On 03/01/2012 01:08 PM, Ingo Molnar wrote:

> 
> * Srivatsa S. Bhat <srivatsa.bhat@...ux.vnet.ibm.com> wrote:
> 
>> On 02/29/2012 02:47 PM, Ingo Molnar wrote:
>>
>>>
>>> * Srivatsa S. Bhat <srivatsa.bhat@...ux.vnet.ibm.com> wrote:
>>>
>>>> Hi Andrew,
>>>>
>>>> On 02/29/2012 02:57 AM, Andrew Morton wrote:
>>>>
>>>>> On Tue, 28 Feb 2012 09:43:59 +0100
>>>>> Ingo Molnar <mingo@...e.hu> wrote:
>>>>>
>>>>>> This patch should also probably go upstream through the 
>>>>>> locking/lockdep tree?

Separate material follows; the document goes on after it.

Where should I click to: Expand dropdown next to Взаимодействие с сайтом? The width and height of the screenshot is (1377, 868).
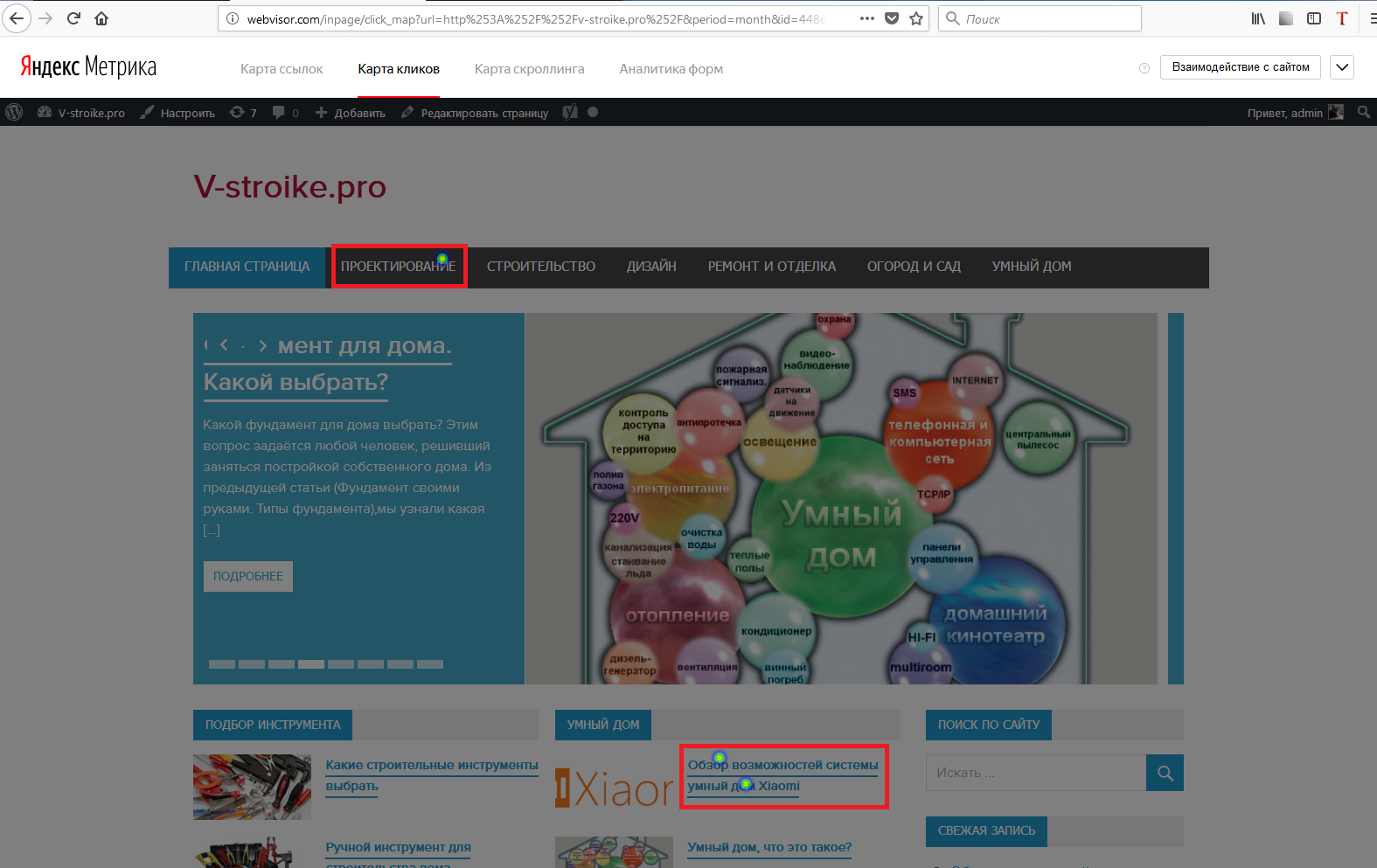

Mind sending it us once you think it's 
>>>>>> ready?
>>>>>
>>>>> Oh goody, that means you own
>>>>> http://marc.info/?l=linux-kernel&m=131419353511653&w=2.
>>>>>
>>>>
>>>>
>>>> That bug got fixed sometime around Dec 2011. See commit e30e2fdf
>>>> (VFS: Fix race between CPU hotplug and lglocks)
>>>
>>> The lglocks code is still CPU-hotplug racy AFAICS, despite the 
>>> ->cpu_lock complication:
>>>
>>> Consider a taken global lock on a CPU:
>>>
>>> 	CPU#1
>>> 	...
>>> 	br_write_lock(vfsmount_lock);
>>>
>>> this takes the lock of all online CPUs: say CPU#1 and CPU#2. Now 
>>> CPU#3 comes online and takes the read lock:
>>
>>
>> CPU#3 cannot come online! :-)
>>
>> No new CPU can come online until that corresponding br_write_unlock()
>> is completed. That is because  br_write_lock acquires &name##_cpu_lock
>> and only br_write_unlock will release it.
> 
> Indeed, you are right.
> 
> Note that ->cpu_lock is an entirely superfluous complication in 
> br_write_lock(): the whole CPU hotplug race can be addressed by 
> doing a br_write_lock()/unlock() barrier in the hotplug callback 


I don't think I understood your point completely, but please see below...

> ...

> 
>>> Another detail I noticed, this bit:
>>>
>>>         register_hotcpu_notifier(&name##_lg_cpu_notifier);              \
>>>         get_online_cpus();                                              \
>>>         for_each_online_cpu(i)                                          \
>>>                 cpu_set(i, name##_cpus);                                \
>>>         put_online_cpus();                                              \
>>>
>>> could be something simpler and loop-less, like:
>>>
>>>         get_online_cpus();
>>> 	cpumask_copy(name##_cpus, cpu_online_mask);
>>> 	register_hotcpu_notifier(&name##_lg_cpu_notifier);
>>> 	put_online_cpus();
>>>
>>
>>
>> While the cpumask_copy is definitely better, we can't put the 
>> register_hotcpu_notifier() within get/put_online_cpus() 
>> because it will lead to ABBA deadlock with a newly initiated 
>> CPU Hotplug operation, the 2 locks involved being the 
>> cpu_add_remove_lock and the cpu_hotplug lock.
>>
>> IOW, at the moment there is no "absolutely race-free way" way 
>> to do CPU Hotplug callback registration. Some time ago, while 
>> going through the asynchronous booting patch by Arjan [1] I 
>> had written up a patch to fix that race because that race got 
>> transformed from "purely theoretical" to "very real" with the 
>> async boot patch, as shown by the powerpc boot failures [2].
>>
>> But then I stopped short of posting that patch to the lists 
>> because I started wondering how important that race would 
>> actually turn out to be, in case the async booting design 
>> takes a totally different approach altogether.. [And the 
>> reason why I didn't post it is also because it would require 
>> lots of changes in many parts where CPU Hotplug registration 
>> is done, and that wouldn't probably be justified (I don't 
>> know..) if the race remained only theoretical, as it is now.]
> 
> A fairly simple solution would be to eliminate the _cpus mask as 
> well, and do a for_each_possible_cpu() loop in the super-slow 
> loop - like dozens and dozens of other places do it in the 
> kernel.
> 


(I am assuming you are referring to the lglocks problem here, and not to the
ABBA deadlock/racy registration etc discussed immediately above.)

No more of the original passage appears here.